***** Records *****
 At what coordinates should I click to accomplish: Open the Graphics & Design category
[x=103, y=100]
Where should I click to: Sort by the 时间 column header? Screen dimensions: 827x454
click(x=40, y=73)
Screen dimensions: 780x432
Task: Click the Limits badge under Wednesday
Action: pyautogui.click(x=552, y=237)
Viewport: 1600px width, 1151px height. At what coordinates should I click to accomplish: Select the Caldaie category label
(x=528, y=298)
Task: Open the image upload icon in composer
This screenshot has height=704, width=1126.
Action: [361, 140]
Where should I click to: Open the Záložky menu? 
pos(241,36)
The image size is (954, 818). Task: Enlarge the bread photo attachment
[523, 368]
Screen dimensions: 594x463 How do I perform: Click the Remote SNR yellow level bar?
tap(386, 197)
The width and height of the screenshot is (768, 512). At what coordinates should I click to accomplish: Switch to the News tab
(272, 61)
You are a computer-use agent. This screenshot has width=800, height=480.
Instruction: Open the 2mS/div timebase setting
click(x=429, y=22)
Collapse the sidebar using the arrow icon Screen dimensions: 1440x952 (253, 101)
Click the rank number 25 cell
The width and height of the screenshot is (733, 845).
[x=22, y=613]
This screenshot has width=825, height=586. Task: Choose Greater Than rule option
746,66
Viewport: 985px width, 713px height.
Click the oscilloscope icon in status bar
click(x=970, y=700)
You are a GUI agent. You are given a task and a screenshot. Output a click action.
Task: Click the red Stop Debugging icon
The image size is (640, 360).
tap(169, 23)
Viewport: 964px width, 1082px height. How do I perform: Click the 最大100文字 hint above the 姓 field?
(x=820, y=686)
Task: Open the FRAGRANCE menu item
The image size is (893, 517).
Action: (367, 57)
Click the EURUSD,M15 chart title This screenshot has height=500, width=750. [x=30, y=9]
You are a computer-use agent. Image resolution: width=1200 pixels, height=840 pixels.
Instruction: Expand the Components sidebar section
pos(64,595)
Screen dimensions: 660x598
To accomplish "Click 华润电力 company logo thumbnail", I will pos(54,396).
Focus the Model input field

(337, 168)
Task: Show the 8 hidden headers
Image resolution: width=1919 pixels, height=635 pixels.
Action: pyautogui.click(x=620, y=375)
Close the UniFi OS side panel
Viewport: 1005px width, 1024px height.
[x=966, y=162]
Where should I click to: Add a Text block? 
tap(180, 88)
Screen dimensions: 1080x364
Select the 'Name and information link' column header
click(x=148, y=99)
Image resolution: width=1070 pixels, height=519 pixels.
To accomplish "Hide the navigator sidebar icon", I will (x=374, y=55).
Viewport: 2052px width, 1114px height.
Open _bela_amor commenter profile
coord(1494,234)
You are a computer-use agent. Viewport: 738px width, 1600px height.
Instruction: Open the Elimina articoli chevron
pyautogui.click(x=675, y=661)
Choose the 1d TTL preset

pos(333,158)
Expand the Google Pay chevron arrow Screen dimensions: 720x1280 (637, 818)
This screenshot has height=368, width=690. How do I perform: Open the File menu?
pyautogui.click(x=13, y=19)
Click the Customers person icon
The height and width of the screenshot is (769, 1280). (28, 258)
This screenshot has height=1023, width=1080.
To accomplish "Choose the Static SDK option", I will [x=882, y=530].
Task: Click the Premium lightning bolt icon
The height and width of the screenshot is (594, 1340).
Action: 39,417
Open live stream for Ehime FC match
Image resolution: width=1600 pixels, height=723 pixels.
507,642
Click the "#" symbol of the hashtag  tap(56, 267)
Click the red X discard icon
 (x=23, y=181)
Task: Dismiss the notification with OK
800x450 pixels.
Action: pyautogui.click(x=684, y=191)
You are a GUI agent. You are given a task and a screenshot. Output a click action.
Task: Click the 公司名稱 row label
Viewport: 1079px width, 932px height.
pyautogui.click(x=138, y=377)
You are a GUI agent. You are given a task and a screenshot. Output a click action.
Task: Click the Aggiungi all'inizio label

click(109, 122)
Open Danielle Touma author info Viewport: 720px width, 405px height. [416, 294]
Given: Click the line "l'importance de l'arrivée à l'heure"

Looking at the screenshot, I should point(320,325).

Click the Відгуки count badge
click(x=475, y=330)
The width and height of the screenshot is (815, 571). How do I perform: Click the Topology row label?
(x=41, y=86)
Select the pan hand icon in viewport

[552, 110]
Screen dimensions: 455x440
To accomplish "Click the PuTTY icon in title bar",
*****
* **Exercise aim**: Would you report every line of the entries above containing the word "computer"?

* **Your solution**:
You are a computer-use agent. This screenshot has width=800, height=480.
You are a computer-use agent. Image resolution: width=1200 pixels, height=840 pixels.
You are a computer-use agent. Viewport: 738px width, 1600px height.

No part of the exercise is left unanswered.